When teacher Natasha Jacobs wanted to enable her students to be actively involved in assessment, she set out to simplify the The Literacy Learning Progressions into language her learners could understand.

Teaching inquiry

Natasha, a previous teacher at Irongate School, wanted to personalise her literacy programme. She was using The Literacy Learning Progressions within her mahi, and wanted her students to be actively involved in the entire process. This would require her students to access and interact with the criteria in a deep manner. Natasha realised the academic language of the progressions posed barriers to students' understanding, and saw the need to translate them into a language that students would be able to understand and interact with.

At Irongate, they were already using 'kidspeaked' learning intentions in their writing programme. The teachers appreciated how this allowed students to understand what they were learning, what the next steps would look like, and how they could master them. They also appreciated how this allowed them to easily plan for diversified and meaningful scaffolded learning for their students. As students shared how they felt this empowered and progressed their learning, teachers came to realise the obvious next step was to do the same with the reading progressions.

The process

Natasha reached out to the Virtual Learning Network to enlist the help of other teachers who would be keen to help with the enormous task of translating the progressions into "kidspeak".

Several teachers joined the group and, using Skype to connect with each other as well as Google Docs to share documents, the group developed a set of generic phrases that students would be likely to understand and use, replacing the more academic language of the progressions.

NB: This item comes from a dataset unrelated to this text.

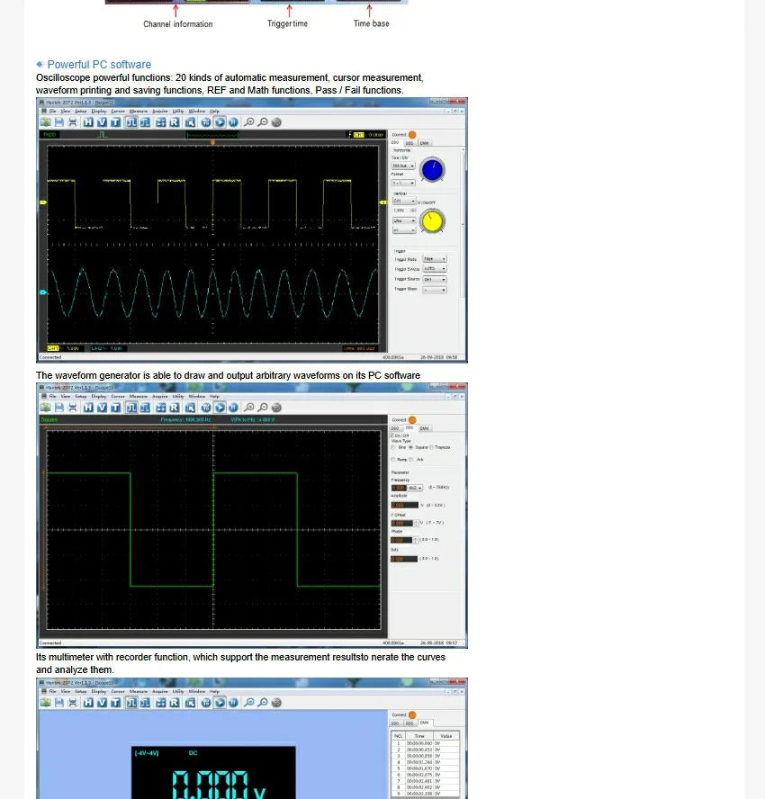Open the Trigger Mode dropdown
Viewport: 765px width, 799px height.
[x=435, y=259]
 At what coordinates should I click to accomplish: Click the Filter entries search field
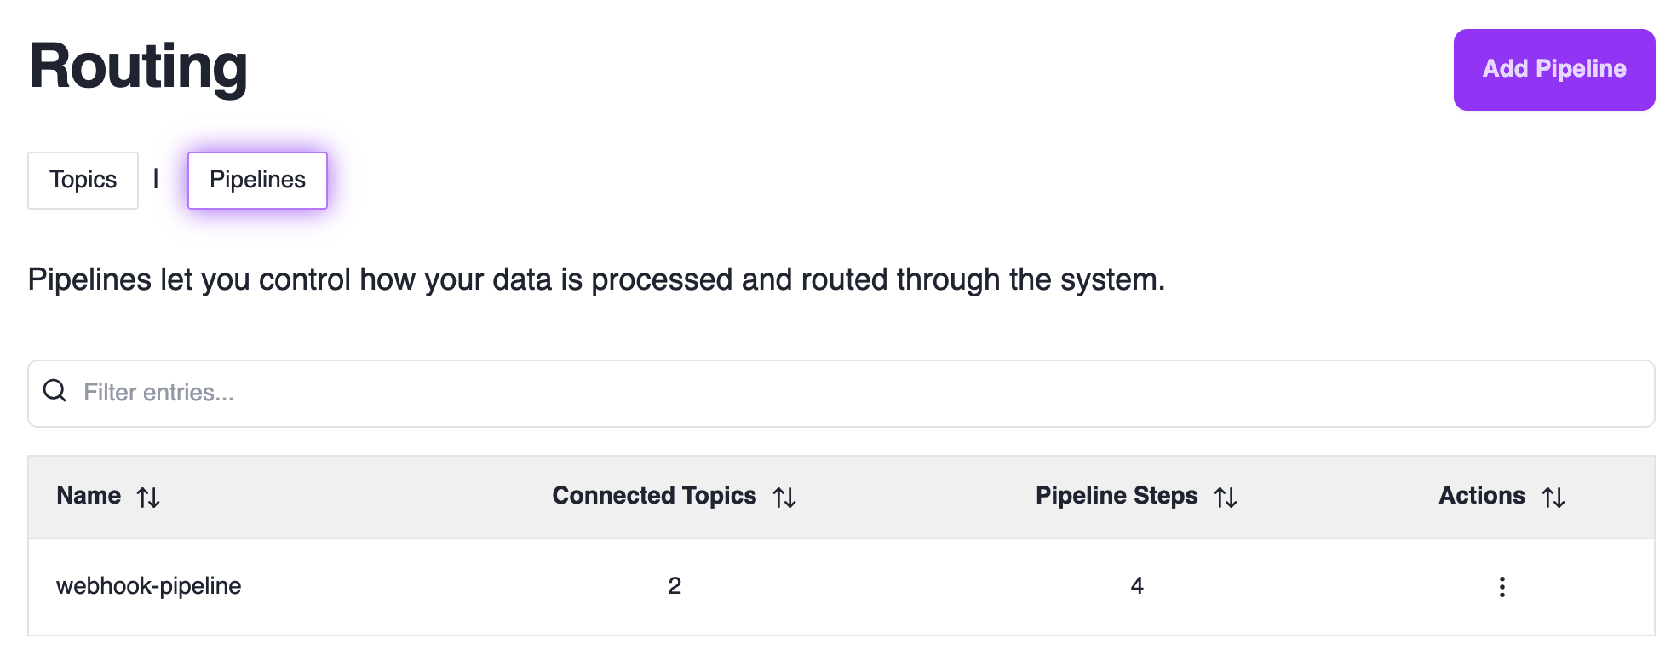pos(852,393)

They cross-moderated and checked for alignment, while throughout they ensured that the integrity of each criteria statement was maintained.

Teaching and learning

Kidspeaking the progressions

Watch Natasha discussing the benefits of making the progressions accessible to students, including: 

  • unpacking with teachers
  • empowering the teachers by allowing them to own the document
  • unpacking the threads of learning, and
  • taking the progressions to the students.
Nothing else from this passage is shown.